Examples of the interdisciplinary work of REMEDIS are micro-stents for implantation in eye and ear. Glaucoma stents can reduce intraocular pressure, if medication and surgeries have no effect. In case of chronic middle ear inflammation, an auditory tube stent can aerate the middle ear.

These implants represent a special challenge because of their size and location, as Professor Katrin Sternberg from the Institute for Biomedical Engineering, University of Rostock, explained prior to the event: “In order to prevent clogging and rejection of these tiny systems, we are researching micro-structured, bio-functionalized surfaces. This will ensure the implant’s optimal functionality.”

An important part of research is done in the area “Cross-Sectional Projects”. At the methodical interface of medicine, pharmaceutics and technology, scientists develop implant-specific pharmacological approaches to influence target cellular structures. According to Sternberg, this is a way to “answer the questions of how active agent combinations from drug-eluting multi-mode-stents effect cells in blood vessel walls and which polymeric stent materials are most compatible with cells.” Furthermore, REMEDIS establishes process technologies to coat micro-implants.

The Federal Ministry for Education and Research supports REMEDIS with the sum of 14 million Euros for five years. The Institute for Biomedical Engineering at the University of Rostock coordinates the work of national and international universities and industry partners.

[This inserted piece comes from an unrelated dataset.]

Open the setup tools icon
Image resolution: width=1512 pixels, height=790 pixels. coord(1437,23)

For this time, REMEDIS is absolutely focused on the future of implant technology: “To us, this means the development of micro-implants for new medical issues as well as the optimization of tissue-implant-interaction to minimize implant failure and to increase the implant’s long-term stability through a targeted, cell-specific functionalization of the implant surface,” says Sternberg.

 
 

The seminar “Active medical implants” at MEDICA CONGRESS has addressed the progress of implantable pacemakers and defibrillators. An important new development is the protection of those cardiologic implants during MRI-examinations. Professor Artur Lichtenberg from Düsseldorf University Hospital explained this prior to the seminar: “The risks during MRI-examinations stem from static magnetic fields on the one hand and fast oscillating magnetic fields on the other hand, as well as from high-frequency radiation.”

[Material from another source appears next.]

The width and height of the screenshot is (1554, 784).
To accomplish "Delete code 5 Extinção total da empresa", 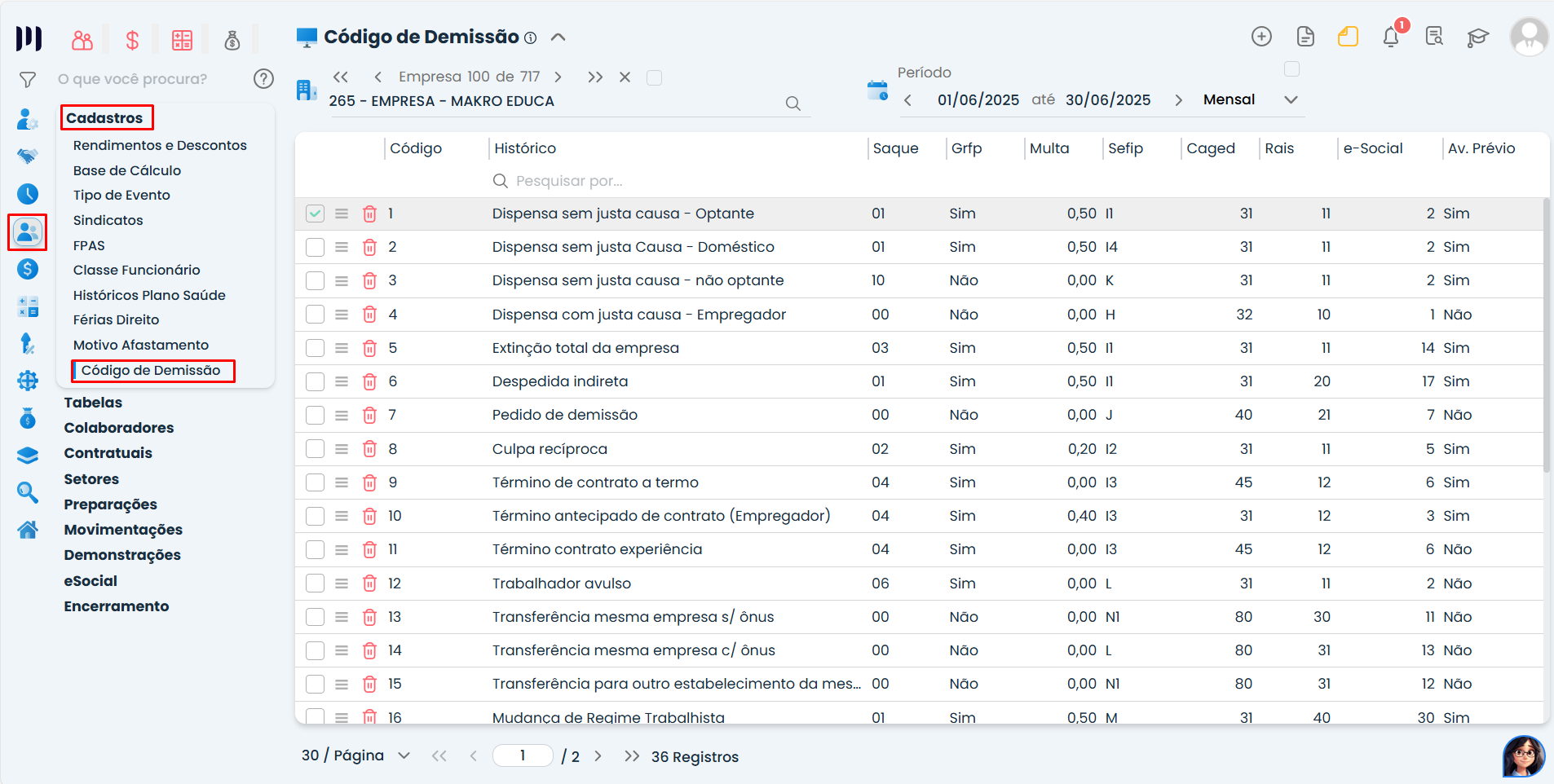I will pos(370,348).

Radiation can heat up probes of conventional implants through induction, thus causing injuries of the surrounding tissue. Electromagnetic interferences can disrupt the implants’ functions directly. MRI-compatible cardiologic implants are shielded against these effects and also have less ferromagnetic components than conventional implants. According to Lichtenberg, the new implants allow for a safe MRI-examination. However, it is absolutely necessary to check them before and afterwards.

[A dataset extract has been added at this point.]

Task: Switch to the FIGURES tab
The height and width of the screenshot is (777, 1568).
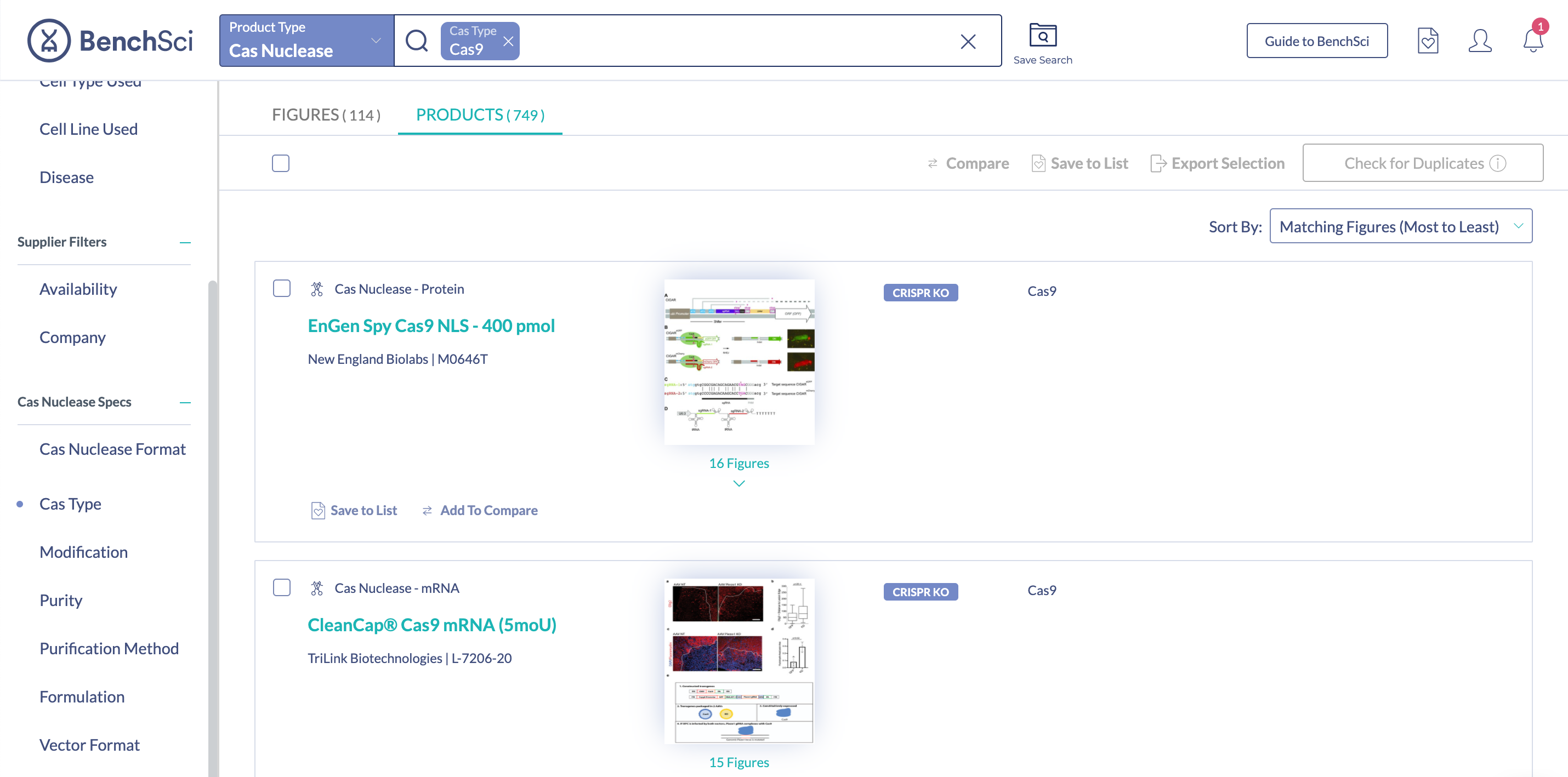Action: click(x=326, y=115)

As Lichtenberg states, the costs are still high. Because of this, implantation “should be limited to patients who will likely need MRI-examination, for example those with cardiological or neurological diseases.” But he expects MRI-compatible systems to become more and more important, because roughly one half of patients with pacemakers have to undergo MRI-examination later in life. But as for today, he cannot recommend the routine exchange of conventional systems that are already implanted. The procedure is risky and in most cases, diagnostic information can also be obtained without computer tomography.